Shareholder Lawsuits - UPC and certain of its directors and officers are
defendants in two purported class actions that have been consolidated into
one proceeding. The consolidated complaint alleges, among other things, that
the Corporation violated the Federal securities laws by failing to disclose
material facts and making materially false and misleading statements
concerning the service, congestion and safety problems encountered following
the Corporation's acquisition of Southern Pacific in 1996. These lawsuits
were filed in late 1997 in the United States District Court for the Northern
District of Texas and seek to recover unspecified amounts of damages.
Management believes that the plaintiffs' claims are without merit and
intends to defend them vigorously. The defendants have moved to dismiss this
action, and the motion has been fully briefed and is awaiting a decision by
the Court.

######

• [TASKS FOR THIS EXERCISE]:
[1] Pick out every row that contains the word "list", matching its case exactly, and copy each of those rows.
[2] Resume the passage on the shareholder lawsuits, continuing from its last sentence.
The rows that come next are unrelated to the passage on the shareholder lawsuits.

(Text and element pointing rows)
######

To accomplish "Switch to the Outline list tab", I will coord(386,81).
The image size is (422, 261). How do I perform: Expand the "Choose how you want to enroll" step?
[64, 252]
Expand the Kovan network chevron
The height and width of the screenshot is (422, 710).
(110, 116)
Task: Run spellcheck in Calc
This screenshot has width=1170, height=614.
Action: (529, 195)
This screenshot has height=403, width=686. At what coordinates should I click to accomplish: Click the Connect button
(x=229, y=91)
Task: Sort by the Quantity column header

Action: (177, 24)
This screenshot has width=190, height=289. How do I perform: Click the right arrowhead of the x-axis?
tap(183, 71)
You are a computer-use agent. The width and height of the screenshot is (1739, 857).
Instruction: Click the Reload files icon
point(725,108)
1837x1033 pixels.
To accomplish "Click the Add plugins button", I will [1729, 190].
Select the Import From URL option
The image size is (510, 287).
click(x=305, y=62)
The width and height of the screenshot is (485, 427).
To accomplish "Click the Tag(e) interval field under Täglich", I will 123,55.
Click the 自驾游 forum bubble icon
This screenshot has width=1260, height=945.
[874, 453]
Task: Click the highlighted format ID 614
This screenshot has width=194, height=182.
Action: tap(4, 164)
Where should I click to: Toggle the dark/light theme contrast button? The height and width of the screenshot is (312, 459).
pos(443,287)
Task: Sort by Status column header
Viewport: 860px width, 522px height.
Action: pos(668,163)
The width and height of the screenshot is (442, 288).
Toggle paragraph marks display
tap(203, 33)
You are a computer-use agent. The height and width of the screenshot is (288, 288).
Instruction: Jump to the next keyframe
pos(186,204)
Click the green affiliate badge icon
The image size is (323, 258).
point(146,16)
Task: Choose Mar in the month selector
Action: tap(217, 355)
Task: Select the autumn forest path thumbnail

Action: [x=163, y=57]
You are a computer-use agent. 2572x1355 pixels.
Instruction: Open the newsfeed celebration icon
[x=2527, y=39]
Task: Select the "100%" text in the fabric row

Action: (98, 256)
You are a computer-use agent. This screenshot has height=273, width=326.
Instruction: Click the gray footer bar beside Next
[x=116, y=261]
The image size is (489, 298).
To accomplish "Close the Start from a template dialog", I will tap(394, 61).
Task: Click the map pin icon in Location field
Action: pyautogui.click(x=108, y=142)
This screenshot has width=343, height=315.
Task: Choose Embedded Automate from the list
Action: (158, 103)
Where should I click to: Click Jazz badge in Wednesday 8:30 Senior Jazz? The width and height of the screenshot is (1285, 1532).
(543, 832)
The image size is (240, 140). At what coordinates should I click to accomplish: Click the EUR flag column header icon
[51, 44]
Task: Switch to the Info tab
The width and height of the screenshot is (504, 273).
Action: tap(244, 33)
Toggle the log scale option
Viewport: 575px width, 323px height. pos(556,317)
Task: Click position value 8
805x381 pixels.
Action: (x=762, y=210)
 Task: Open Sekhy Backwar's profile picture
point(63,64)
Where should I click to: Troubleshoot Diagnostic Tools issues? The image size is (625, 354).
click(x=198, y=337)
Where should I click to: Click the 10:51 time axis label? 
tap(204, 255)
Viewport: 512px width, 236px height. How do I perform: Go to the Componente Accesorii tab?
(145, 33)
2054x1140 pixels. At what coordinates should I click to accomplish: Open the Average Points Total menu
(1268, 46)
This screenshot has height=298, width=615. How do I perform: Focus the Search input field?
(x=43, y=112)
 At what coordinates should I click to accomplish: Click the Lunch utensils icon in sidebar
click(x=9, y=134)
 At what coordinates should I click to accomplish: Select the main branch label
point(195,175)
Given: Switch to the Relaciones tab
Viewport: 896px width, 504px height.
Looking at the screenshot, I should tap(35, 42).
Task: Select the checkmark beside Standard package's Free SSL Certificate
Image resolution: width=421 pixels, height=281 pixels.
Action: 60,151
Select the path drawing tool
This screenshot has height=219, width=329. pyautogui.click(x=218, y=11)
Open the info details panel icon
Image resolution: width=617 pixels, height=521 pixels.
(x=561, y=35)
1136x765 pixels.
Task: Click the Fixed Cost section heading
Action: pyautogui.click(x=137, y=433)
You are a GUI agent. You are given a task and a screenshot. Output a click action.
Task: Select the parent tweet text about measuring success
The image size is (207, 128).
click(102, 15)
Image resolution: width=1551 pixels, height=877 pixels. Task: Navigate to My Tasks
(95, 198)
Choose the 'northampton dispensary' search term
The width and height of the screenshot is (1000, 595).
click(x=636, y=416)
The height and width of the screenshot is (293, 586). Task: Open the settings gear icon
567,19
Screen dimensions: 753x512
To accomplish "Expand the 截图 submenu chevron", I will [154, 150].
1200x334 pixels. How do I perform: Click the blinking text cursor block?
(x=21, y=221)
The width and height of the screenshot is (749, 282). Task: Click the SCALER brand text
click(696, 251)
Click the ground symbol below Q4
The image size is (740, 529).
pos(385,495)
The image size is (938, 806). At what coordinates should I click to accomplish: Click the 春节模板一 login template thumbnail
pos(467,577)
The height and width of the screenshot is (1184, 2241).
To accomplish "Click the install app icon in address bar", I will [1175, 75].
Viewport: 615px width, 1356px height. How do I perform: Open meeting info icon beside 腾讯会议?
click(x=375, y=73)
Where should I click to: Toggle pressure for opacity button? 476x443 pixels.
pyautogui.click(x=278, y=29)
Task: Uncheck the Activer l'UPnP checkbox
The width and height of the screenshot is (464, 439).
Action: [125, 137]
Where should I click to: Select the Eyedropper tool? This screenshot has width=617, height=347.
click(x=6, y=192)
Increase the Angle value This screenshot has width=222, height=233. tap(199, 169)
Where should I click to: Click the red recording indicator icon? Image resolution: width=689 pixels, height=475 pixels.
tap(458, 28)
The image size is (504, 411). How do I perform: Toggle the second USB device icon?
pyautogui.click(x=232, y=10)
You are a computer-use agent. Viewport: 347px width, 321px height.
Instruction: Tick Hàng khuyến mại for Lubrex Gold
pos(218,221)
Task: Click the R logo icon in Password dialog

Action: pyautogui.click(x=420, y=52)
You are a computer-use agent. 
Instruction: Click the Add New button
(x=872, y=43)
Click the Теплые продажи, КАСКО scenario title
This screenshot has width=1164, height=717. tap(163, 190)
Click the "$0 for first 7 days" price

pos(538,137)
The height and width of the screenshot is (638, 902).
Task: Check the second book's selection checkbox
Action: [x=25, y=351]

######

• [RESULTS BY TASK]:
[1]
To accomplish "Switch to the Outline list tab", I will coord(386,81).
Task: Choose Embedded Automate from the list

[2]
14


In addition to the class action litigation, a purported derivative
action was filed on behalf of the Corporation and UPRR in September 1998 in
the District Court for Tarrant County, Texas, naming as defendants the
then-current and certain former directors of the Corporation and UPRR and,
as nominal defendants, the Corporation and UPRR. The derivative action
alleges, among other things, that the named directors breached their
fiduciary duties to the Corporation and UPRR by approving and implementing
the Southern Pacific merger without informing themselves of its impact or
ensuring that adequate controls were put in place and by causing UPC and
UPRR to make misrepresentations about UPRR's service problems to the
financial markets and regulatory authorities. The Corporation's Board of
Directors established a special litigation committee consisting of three
independent directors to review the plaintiff's allegations and determine
whether it is in UPC's best interest to pursue them. The committee has
unanimously concluded that further prosecution of the derivative action on
behalf of the Corporation and UPRR is not in the best interest of either
such company. Accordingly, the Corporation and UPRR have filed a motion with
the Court to dismiss the derivative action. The plaintiff has not yet
responded to the motion. The individual defendants also believe that these
claims are without merit and intend to defend them vigorously.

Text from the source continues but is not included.